== The problem ==
Copy out each of the following lines with no change at all, from the first row to the last.

═════ Material for this exercise ═════

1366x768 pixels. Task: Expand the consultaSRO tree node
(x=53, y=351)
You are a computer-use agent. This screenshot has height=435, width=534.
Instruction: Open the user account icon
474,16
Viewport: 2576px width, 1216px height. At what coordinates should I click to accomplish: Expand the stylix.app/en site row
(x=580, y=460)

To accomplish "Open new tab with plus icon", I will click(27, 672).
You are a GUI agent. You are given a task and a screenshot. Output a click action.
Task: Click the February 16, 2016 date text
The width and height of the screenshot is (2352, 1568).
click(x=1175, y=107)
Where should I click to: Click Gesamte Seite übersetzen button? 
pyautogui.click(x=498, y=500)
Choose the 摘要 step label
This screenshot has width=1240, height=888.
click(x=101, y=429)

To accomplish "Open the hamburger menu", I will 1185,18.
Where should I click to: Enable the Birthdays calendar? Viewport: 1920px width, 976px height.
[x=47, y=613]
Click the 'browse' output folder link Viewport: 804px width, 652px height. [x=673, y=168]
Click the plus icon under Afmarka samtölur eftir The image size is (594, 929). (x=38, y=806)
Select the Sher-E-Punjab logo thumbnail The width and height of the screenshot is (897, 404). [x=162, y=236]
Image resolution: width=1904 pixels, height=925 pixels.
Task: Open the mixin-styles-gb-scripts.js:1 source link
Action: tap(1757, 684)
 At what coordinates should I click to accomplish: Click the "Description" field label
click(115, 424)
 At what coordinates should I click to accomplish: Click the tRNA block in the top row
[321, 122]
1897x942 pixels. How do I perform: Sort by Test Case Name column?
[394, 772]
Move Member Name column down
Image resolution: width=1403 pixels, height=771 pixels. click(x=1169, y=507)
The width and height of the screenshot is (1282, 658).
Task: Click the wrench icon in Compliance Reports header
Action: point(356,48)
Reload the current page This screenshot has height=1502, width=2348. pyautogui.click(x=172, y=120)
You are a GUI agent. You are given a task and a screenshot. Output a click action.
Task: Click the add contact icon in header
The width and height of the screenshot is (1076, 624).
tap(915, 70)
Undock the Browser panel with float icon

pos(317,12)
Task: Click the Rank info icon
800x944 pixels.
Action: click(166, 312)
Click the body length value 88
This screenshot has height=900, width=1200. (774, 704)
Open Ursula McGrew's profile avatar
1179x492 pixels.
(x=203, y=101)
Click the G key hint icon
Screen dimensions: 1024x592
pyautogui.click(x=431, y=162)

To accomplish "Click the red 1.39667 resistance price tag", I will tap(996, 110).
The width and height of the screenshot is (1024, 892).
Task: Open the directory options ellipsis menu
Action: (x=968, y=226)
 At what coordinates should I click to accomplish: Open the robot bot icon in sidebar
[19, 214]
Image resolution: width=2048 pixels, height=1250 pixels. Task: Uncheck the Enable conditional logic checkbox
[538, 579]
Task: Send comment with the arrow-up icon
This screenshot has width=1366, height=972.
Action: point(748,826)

═════

== Output of the task ==
1366x768 pixels. Task: Expand the consultaSRO tree node
(x=53, y=351)
You are a computer-use agent. This screenshot has height=435, width=534.
Instruction: Open the user account icon
474,16
Viewport: 2576px width, 1216px height. At what coordinates should I click to accomplish: Expand the stylix.app/en site row
(x=580, y=460)

To accomplish "Open new tab with plus icon", I will click(27, 672).
You are a GUI agent. You are given a task and a screenshot. Output a click action.
Task: Click the February 16, 2016 date text
The width and height of the screenshot is (2352, 1568).
click(x=1175, y=107)
Where should I click to: Click Gesamte Seite übersetzen button? 
pyautogui.click(x=498, y=500)
Choose the 摘要 step label
This screenshot has width=1240, height=888.
click(x=101, y=429)

To accomplish "Open the hamburger menu", I will 1185,18.
Where should I click to: Enable the Birthdays calendar? Viewport: 1920px width, 976px height.
[x=47, y=613]
Click the 'browse' output folder link Viewport: 804px width, 652px height. [x=673, y=168]
Click the plus icon under Afmarka samtölur eftir The image size is (594, 929). (x=38, y=806)
Select the Sher-E-Punjab logo thumbnail The width and height of the screenshot is (897, 404). [x=162, y=236]
Image resolution: width=1904 pixels, height=925 pixels.
Task: Open the mixin-styles-gb-scripts.js:1 source link
Action: tap(1757, 684)
 At what coordinates should I click to accomplish: Click the "Description" field label
click(115, 424)
 At what coordinates should I click to accomplish: Click the tRNA block in the top row
[321, 122]
1897x942 pixels. How do I perform: Sort by Test Case Name column?
[394, 772]
Move Member Name column down
Image resolution: width=1403 pixels, height=771 pixels. click(x=1169, y=507)
The width and height of the screenshot is (1282, 658).
Task: Click the wrench icon in Compliance Reports header
Action: point(356,48)
Reload the current page This screenshot has height=1502, width=2348. pyautogui.click(x=172, y=120)
You are a GUI agent. You are given a task and a screenshot. Output a click action.
Task: Click the add contact icon in header
The width and height of the screenshot is (1076, 624).
tap(915, 70)
Undock the Browser panel with float icon

pos(317,12)
Task: Click the Rank info icon
800x944 pixels.
Action: click(166, 312)
Click the body length value 88
This screenshot has height=900, width=1200. (774, 704)
Open Ursula McGrew's profile avatar
1179x492 pixels.
(x=203, y=101)
Click the G key hint icon
Screen dimensions: 1024x592
pyautogui.click(x=431, y=162)

To accomplish "Click the red 1.39667 resistance price tag", I will tap(996, 110).
The width and height of the screenshot is (1024, 892).
Task: Open the directory options ellipsis menu
Action: (x=968, y=226)
 At what coordinates should I click to accomplish: Open the robot bot icon in sidebar
[19, 214]
Image resolution: width=2048 pixels, height=1250 pixels. Task: Uncheck the Enable conditional logic checkbox
[538, 579]
Task: Send comment with the arrow-up icon
This screenshot has width=1366, height=972.
Action: point(748,826)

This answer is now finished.